PASSAGE PROVIDED
--- Begin ---
Have you met similar problems? My questions are:

1. Is there any problem for me to DMA data with a fixed physical address?
2. Why I cannot read anything after fixing the SMMU? Is there anyway to confirm the data exsiting in a specific physical address(0xE0000000)?
3. Why the system become slow? Is there anyway to fix it?

Best regards!

/ Daning

With SMMU enabled for PCIe, any access to system memory from end point must go through SMMU and if there is no mapping available with SMMU for the address coming from EP, it will fault.

>> In the FPGA, I set a fixed translation table which map the 0xE0000000 for DMA writing. So I don’t need to get the physical address by dma_alloc_coherent() and transfer it to FPGA in TX2 linux.
I’m not sure what kind of mapping are you setting in FPGA. But, it is always recommended to use dma_alloc_coherent() (this is suggested by Linux documentation as well)

>> In the TX2 linux, I set the mem=3G in cbootargs to keep the 0xE0000000 clear from TX2 linux. Then in my driver, I simply mmap the physical address(0xE0000000) to user space by remap_pfn_range(vma, vma->vm_start, phy_add>> PAGE_SHIFT, size, PAGE_SHARED).
If you are taking off 0xE0000000 from Linux’s view, I’m wondering how can it be accessed in Linux after calling remap_pfn_range() API. You might be getting some random address as translation and hence probably not seeing anything there. IMHO, this is a bad idea.

I think you should just use dma_alloc_coherent() API and pass the DMA address to end point via its BAR (like any other typical PCIe end point). Deviating from this will land you in all kinds of issues.

Dear vidyas,

Thanks so much for your reply. You are right. Taking off 0xE0000000 from Linux’s view is the reason of my problem. I have proven it and fixed it.

Now the only problem is after I disable the SMMU for PCIe, the system becomes very slow. Slow startup, slow desktop. And many smmu error during the startup as mentioned before.

Did you meet the same problem after patching the SMMU of DTB? Or I patched it in a wrong way?

Best regards!

/ Daning

Anyone met the same problem when patching to disable the SMMU for PCIe?

The system becomes very slow. Slow startup, slow desktop. And many smmu error during the startup as mentioned before.

Any solution for it or I patched it in a wrong way?

Can you please provide the exact patch you applied to disable SMMU for PCIe?
--- End ---
DATASET SECTION
--- Begin ---
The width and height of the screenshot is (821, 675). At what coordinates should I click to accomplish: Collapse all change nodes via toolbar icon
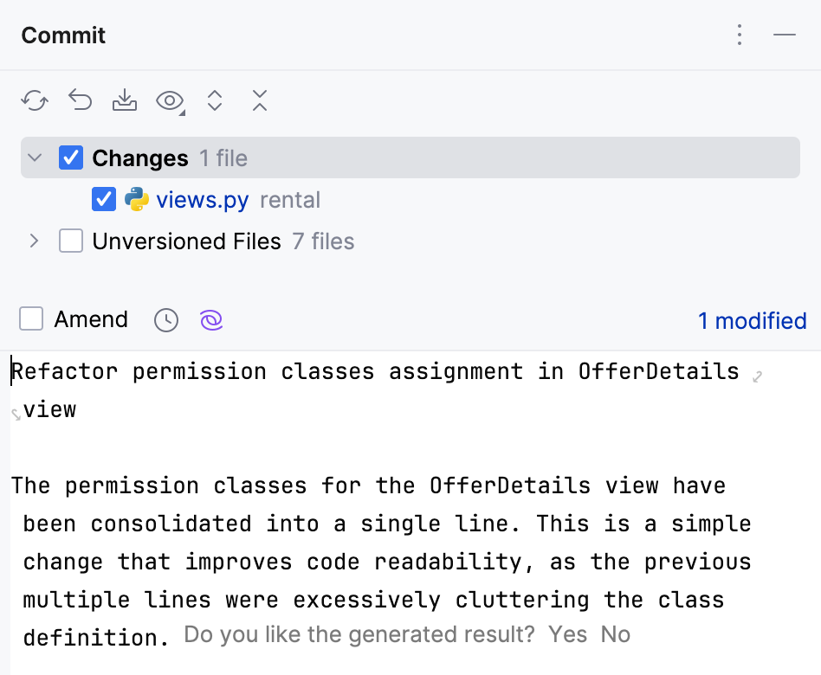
--- End ---
REQUIRED ACTIONS
a - Update the SMMU thread from "With SMMU enabled" to "in TX2 linux.", replacing "end point" with "endpoint".
b - In the SMMU thread, what setting did Daning put in cbootargs to keep 0xE0000000 clear from TX2 Linux?
Work from the SMMU thread alone.

RESULTS OF THE TASKS
a -
With SMMU enabled for PCIe, any access to system memory from endpoint must go through SMMU and if there is no mapping available with SMMU for the address coming from EP, it will fault.

>> In the FPGA, I set a fixed translation table which map the 0xE0000000 for DMA writing. So I don’t need to get the physical address by dma_alloc_coherent() and transfer it to FPGA in TX2 linux.

b - mem=3G